I'm a bioinformatician with a background in evolutionary biology (mostly phylogeny).
I've always been interested in computers and programming. Here are some landmarks:
In primary school, I enjoyed the (few) times where we got to learn some Logo and draw things on the screen with the turtle.
As a teenager, I wrote my first program in Turbo Pascal in the mid 1990's (on a Mac Classic II on which I also played Shufflepuck, Sim Life and Civilization).
I later did a small simulation project (still in Turbo Pascal) as part of a biology subject in the year 2000. (My biology teacher was also into programming and encouraged me to do so, although it was usually expected to have a wet lab project rather than have it in-silico.)
I learned how to use e-mail and the internet in the UNIX computer rooms of my university in the early 2000's, where I learned a few basics in command-line, met hackers and got a first contact with a part of their culture, including reading the Usenet news and playing text-mode roguelike games (Dungeon Crawl Stone Soup is a great game).

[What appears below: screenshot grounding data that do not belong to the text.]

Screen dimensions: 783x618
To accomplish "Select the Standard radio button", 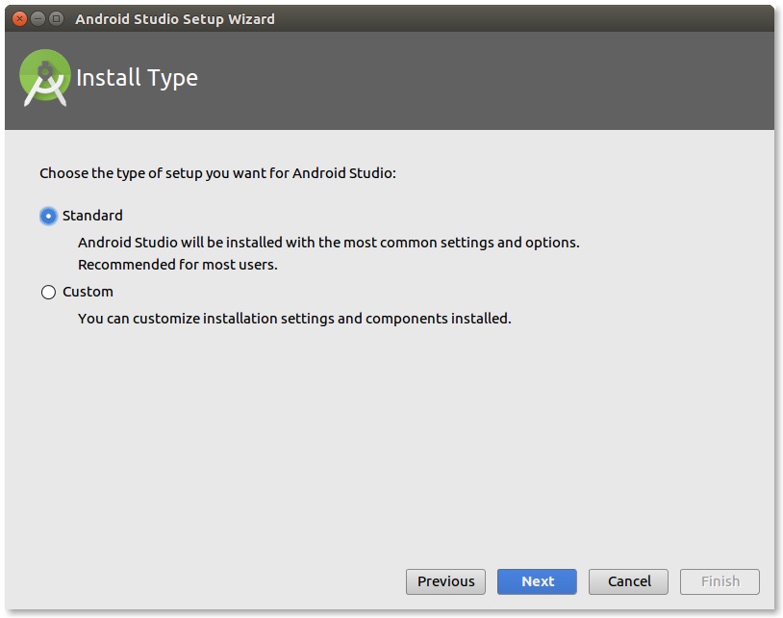I will [48, 216].
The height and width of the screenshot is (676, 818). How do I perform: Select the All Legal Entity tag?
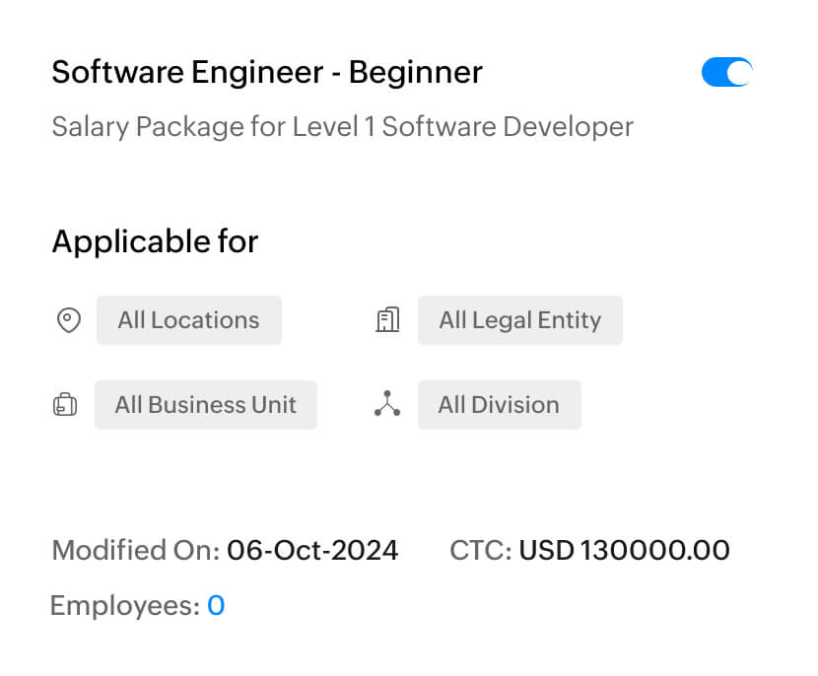tap(519, 320)
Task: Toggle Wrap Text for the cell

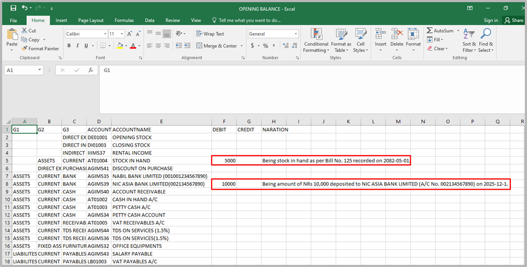Action: [x=210, y=34]
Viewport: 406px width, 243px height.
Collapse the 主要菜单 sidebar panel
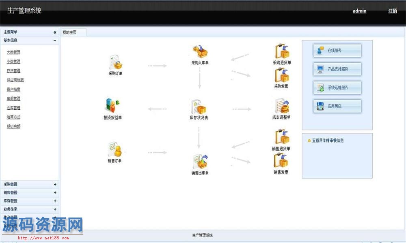click(55, 32)
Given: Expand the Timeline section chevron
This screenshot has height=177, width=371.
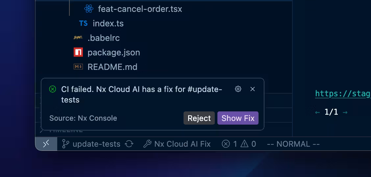Looking at the screenshot, I should coord(41,131).
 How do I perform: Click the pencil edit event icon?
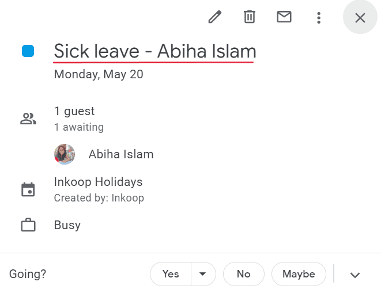tap(215, 17)
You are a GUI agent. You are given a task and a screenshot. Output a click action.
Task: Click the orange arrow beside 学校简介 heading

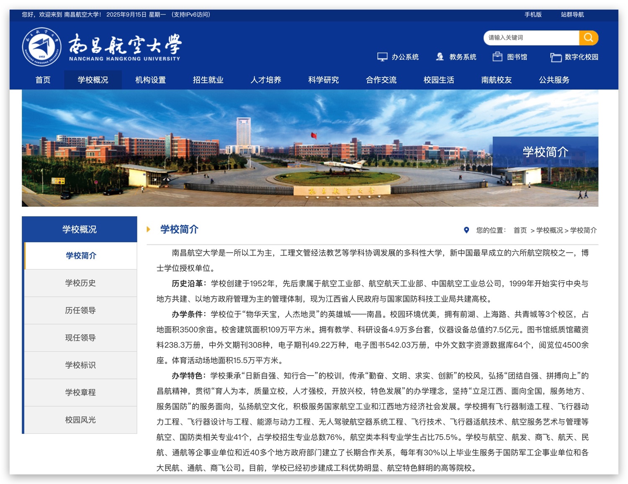click(x=148, y=229)
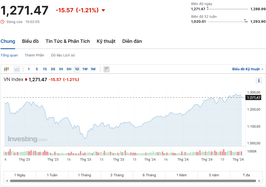The height and width of the screenshot is (187, 266).
Task: Select the 1D chart interval
Action: [x=77, y=69]
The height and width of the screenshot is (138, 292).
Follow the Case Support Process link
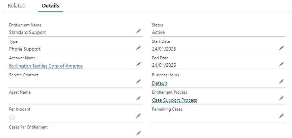174,100
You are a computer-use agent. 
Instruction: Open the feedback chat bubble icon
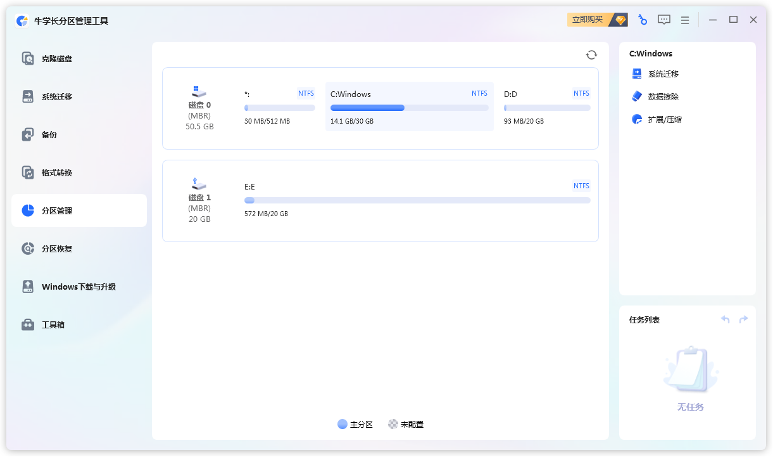pyautogui.click(x=663, y=20)
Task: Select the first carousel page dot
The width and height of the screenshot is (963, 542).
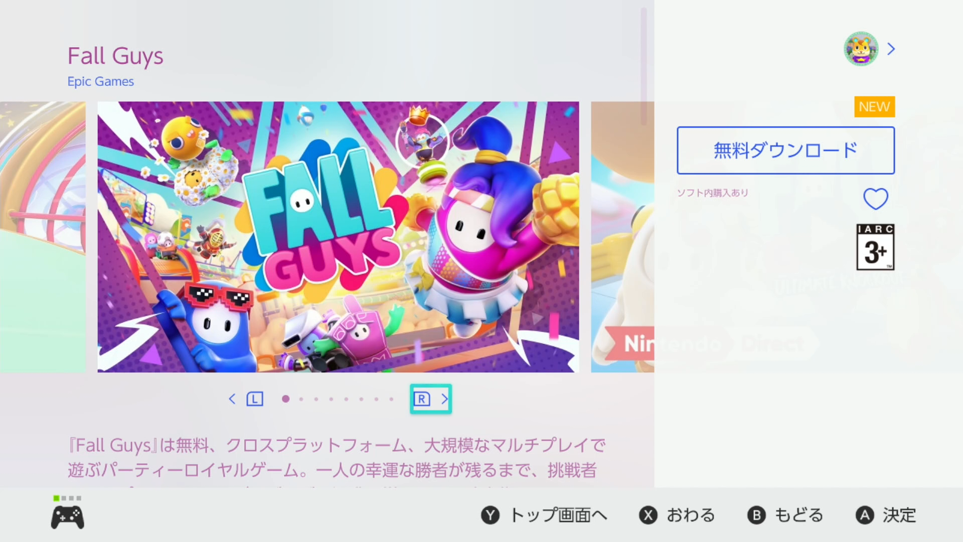Action: (285, 399)
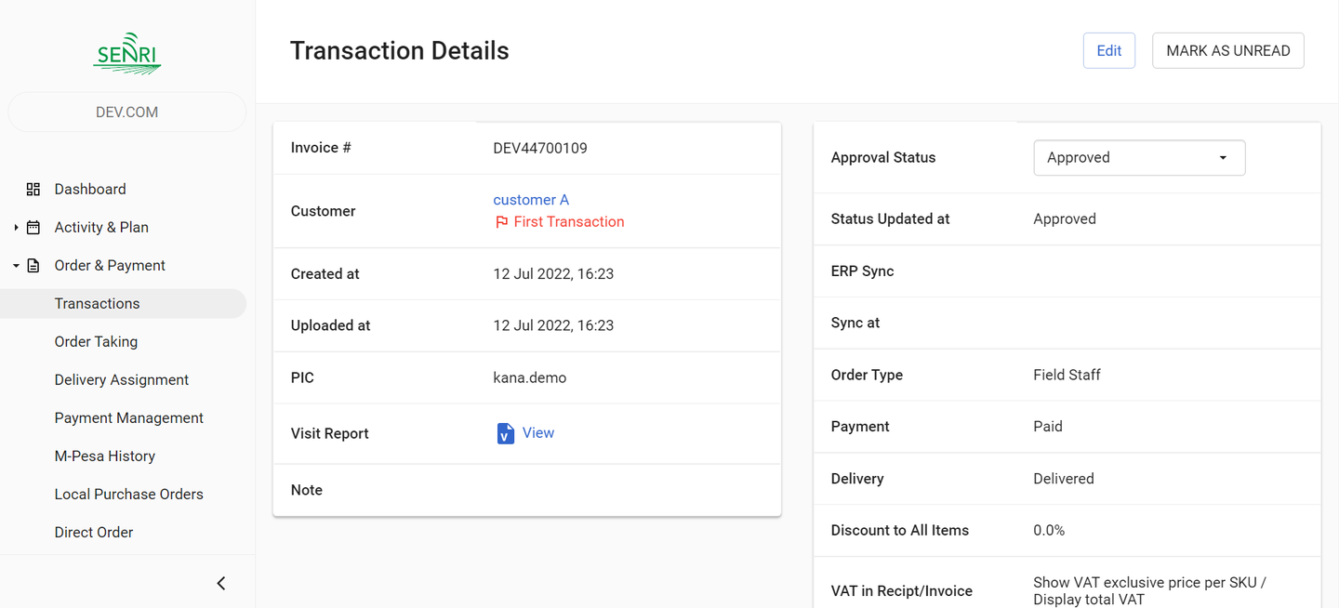Open Delivery Assignment in sidebar
This screenshot has height=608, width=1339.
[x=121, y=380]
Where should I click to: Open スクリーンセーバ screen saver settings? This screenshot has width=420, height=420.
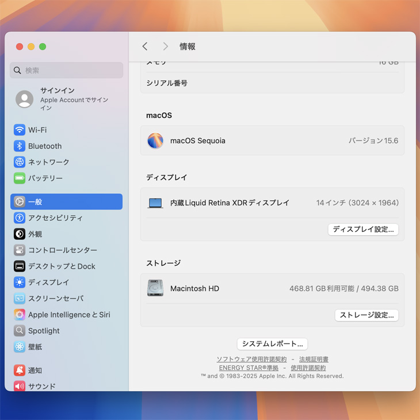pyautogui.click(x=55, y=299)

I installed my first GNU/Linux distribution in 2004: Debian on a iMac G3, lots of other UNIX distributions were soon tested on this machine, including Darwin, OpenBSD and Gentoo. The most tricky part in these adventures usually was getting the French Mac keyboard to be usable.
I learned the basics of Python during my PhD, to automate a method involving the comparison of phylogenetic trees.
I bought a Thinkpad T61 in 2008, which I still use as of 2018, and that runs under Funtoo Linux.